_Excerpted text:_
Jim Pemberton said...

Running the race as though to win and putting on the whole armor of God in order to stand firm doesn't sound very passive.

Tony Byrne said...

I think the good doctor is correct, but his answer is incomplete. Sanctification is not merely a matter of "putting off" [stopping], but of "putting on" [doing]. In other words, we are to stop doing evil acts by clothing ourselves with virtue. Practice righteousness and thereby make no place for evil. Put off by putting on, so to speak.

Tony Byrne said...

There's no problem with going to God to ask for his gracious help to resist temptation or to remove it altogether. The problem is with MERELY doing that while not seeing our responsibility AS WELL. It seems to me that we are to go to God to ask for gracious assistance in the Spirit in order to put off evil by practicing righteousness. I think that's a more complete answer, which I meant to say above.

Daryl said...

Kevin,

You said "I procrastinate: six months late in submitting my tax forms. Procrastination is just a symptom of sloth. But how to turn away from sloth when you don't even recognize it--"

By your own admission, you do recognize it. Not to single you out, you're like the rest of us, we all claim not to recognize things that we know full well are there.

777law said...

Jonathan Flavel says this about dying to the flesh: "He that denies the necessity of mortification confounds all discriminating marks between saints and sinners, pulls down the pale of distinction, and lets the world into the church.

Isn't it amazing that much of today's church instead of recognizing this truth, denies it. Rather than focus on ridding the body of sin, many, if not most of todays church leaders actually encourage sin by minimizing its wickedness (a word you won't hear them use).

Sacchiel said...

Saint Paul is quite a succint fella!

David Regier said...

"Without me you can do nothing."

_Information shown:_
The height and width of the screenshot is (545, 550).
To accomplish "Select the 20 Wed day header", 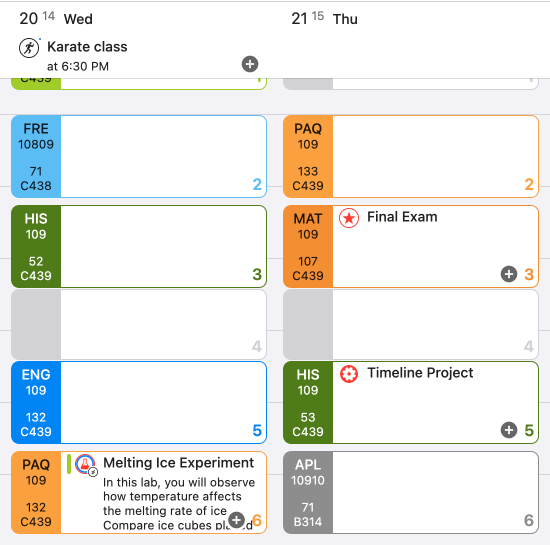I will point(56,19).
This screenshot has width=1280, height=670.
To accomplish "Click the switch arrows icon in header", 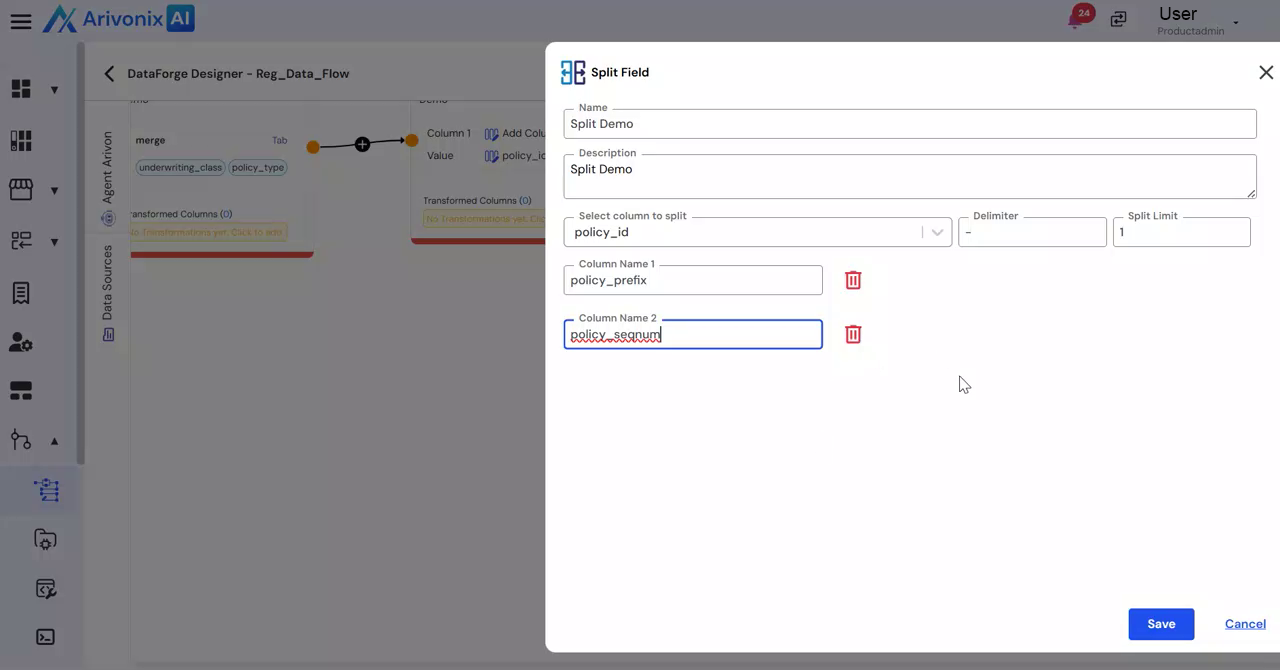I will (x=1118, y=19).
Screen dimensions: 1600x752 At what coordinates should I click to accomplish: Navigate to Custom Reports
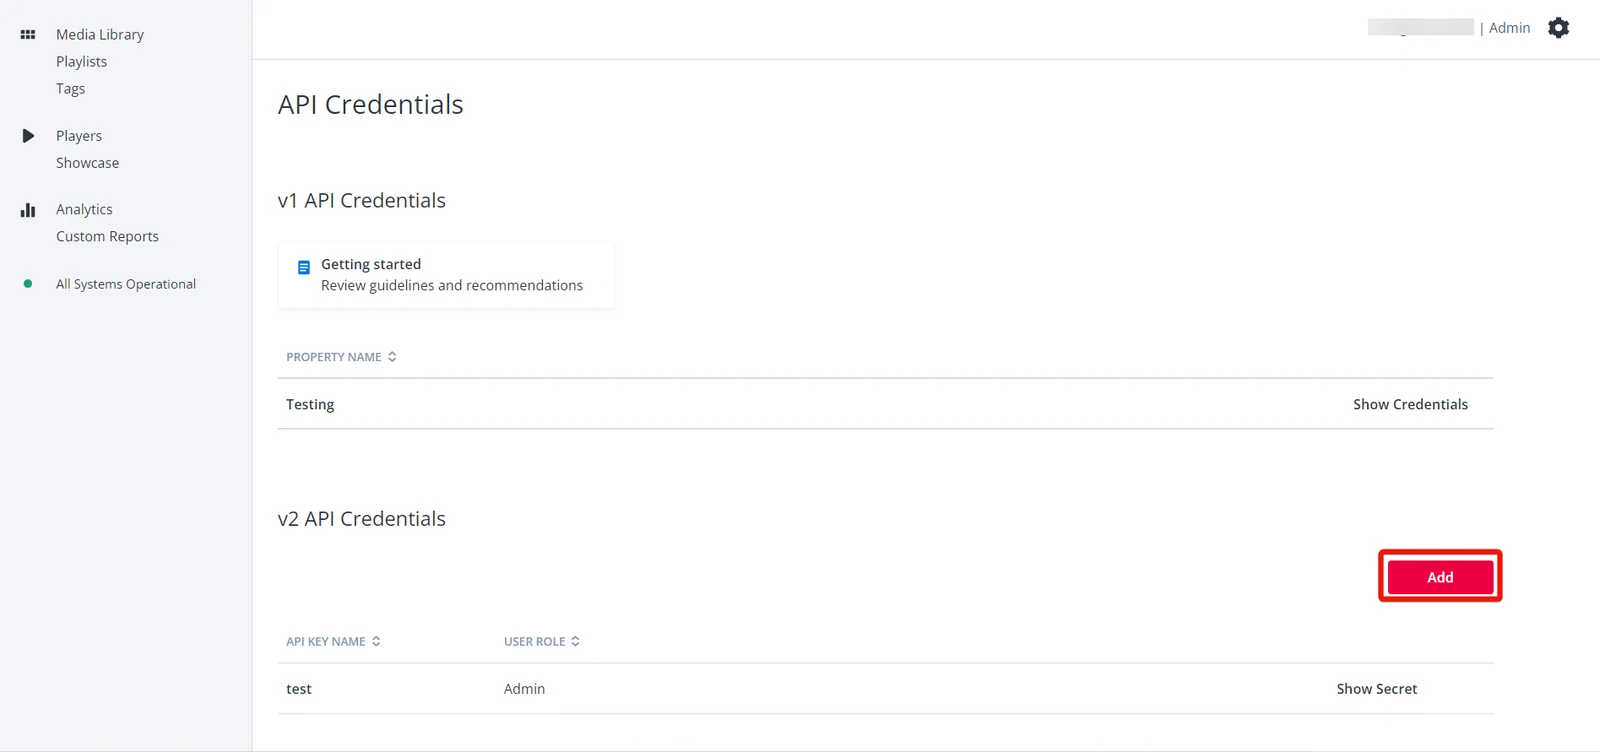(x=107, y=237)
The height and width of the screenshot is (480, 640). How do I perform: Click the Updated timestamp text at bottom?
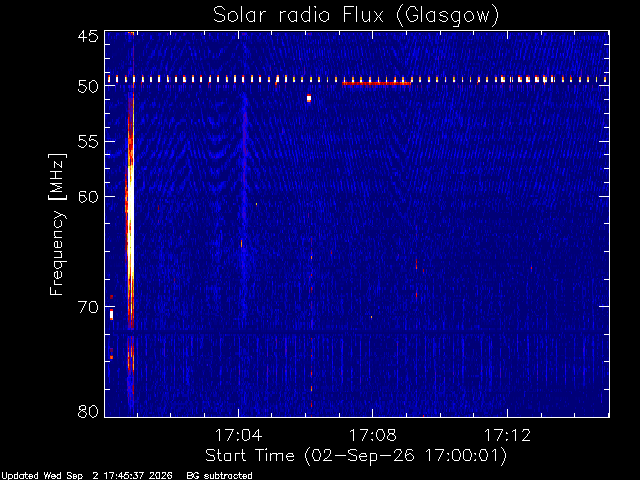[x=87, y=476]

_Activities:_
(a) In the comment thread, which writer does 777law quote on dying to the flesh?
(b) Write the next part of the comment thread on sanctification, picking up after its last line.

_Expected outputs:_
(a) Jonathan Flavel.

(b)
And if you do nothing, it will be without Him.

courtesy of Dallas Willard

marie said...

Good thoughts, and definitely needed in the Church today. We "strive" alongside God to obey, but there's a difference between striving "in the flesh" and being led by the Spirit. Staying in the Word and constant communion with God goes a long way towards overcoming the sin in question, including addictions.

My pastor made a similar point not too long ago, saying we can't claim to have a sin that "can't" be overcome - only that we "won't". Obviously, some bondages are much harder to break than other "trivial" sins....that's why accountability and encouragement from the Body is important.

I truly believe that secular therapy for substance abuse issues (among others) does more harm than good, as it gets people focusing inward on themselves rather than looking upwards to God in surrender. When is the last time a counselor of any sort used the word "sin"? The concept is so very antiquated!

dec said...

I do not know of a single scripture —and I speak advisedly— which tells me to take my sin, ...to God in prayer and ask him to deliver me from it...
He does not say, "Go and pray to Christ to deliver you."


Psa 39:8 Deliver me from all my transgressions: make me not the reproach of the foolish.

Psa 119:10 With my whole heart I seek you; let me not wander from your commandments!

Psa 119:80 May my heart be blameless in your statutes, that I may not be put to shame!

Psa 19:13 Keep back your servant also from presumptuous sins; let them not have dominion over me!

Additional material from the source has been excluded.